Empirical Asymptotic Runtime Analysis of Linear Programming Algorithms
Edward Rothberg

TL;DR
This paper empirically investigates the asymptotic runtime growth of key linear programming algorithms across diverse application areas, revealing significant variability that influences future algorithm selection.
Contribution
It provides an empirical analysis of LP algorithms' asymptotic behavior using large language model-generated instances, highlighting variability across algorithms and model types.
Findings
Simple regression models predict runtimes well within a model class.
Asymptotic behavior varies significantly between algorithms.
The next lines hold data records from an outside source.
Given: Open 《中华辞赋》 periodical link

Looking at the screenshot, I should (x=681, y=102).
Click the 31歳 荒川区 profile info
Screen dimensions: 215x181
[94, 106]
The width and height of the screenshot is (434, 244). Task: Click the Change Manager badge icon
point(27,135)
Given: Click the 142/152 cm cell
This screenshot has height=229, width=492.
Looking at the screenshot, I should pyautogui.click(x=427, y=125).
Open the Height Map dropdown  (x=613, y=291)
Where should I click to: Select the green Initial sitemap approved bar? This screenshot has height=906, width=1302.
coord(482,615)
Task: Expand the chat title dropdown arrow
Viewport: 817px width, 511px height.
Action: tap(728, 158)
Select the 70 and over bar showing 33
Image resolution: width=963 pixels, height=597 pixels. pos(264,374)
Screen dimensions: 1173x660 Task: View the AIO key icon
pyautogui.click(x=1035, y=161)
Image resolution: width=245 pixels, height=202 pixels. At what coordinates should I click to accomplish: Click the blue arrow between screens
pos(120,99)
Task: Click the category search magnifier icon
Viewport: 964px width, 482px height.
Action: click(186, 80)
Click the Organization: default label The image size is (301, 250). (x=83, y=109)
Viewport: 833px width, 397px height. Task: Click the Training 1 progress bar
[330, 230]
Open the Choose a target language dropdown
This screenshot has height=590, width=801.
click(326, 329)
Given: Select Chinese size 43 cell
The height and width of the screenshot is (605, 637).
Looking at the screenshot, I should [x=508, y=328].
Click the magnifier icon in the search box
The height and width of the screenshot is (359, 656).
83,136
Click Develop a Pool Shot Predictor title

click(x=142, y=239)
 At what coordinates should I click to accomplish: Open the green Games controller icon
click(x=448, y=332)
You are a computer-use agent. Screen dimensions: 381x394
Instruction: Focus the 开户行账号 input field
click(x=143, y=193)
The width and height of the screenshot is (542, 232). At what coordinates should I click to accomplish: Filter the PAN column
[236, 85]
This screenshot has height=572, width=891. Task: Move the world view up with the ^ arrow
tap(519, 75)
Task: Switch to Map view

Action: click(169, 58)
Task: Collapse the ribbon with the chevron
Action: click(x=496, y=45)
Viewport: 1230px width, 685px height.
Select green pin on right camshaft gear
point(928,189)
Results impact future choices of LP algorithms for large models.
Abstract
This paper takes an empirical look at asymptotic runtime growth rates for the most widely used algorithms for solving linear programming (LP) problems across a set of six optimization application areas that are known to produce large and difficult LP models. On the algorithm side, we consider the simplex method, interior-point methods, and PDHG. On the model side, we use a large language model (LLM) to create families of instances in different application areas, allowing us to study model types and sizes that are simultaneously synthetic and realistic. The results indicate that simple regression models typically predict observed runtimes quite well within a model class, and that asymptotic behavior can vary significantly between the different algorithms. This may have a significant impact on which algorithms will be most effective for solving large LP models in the future.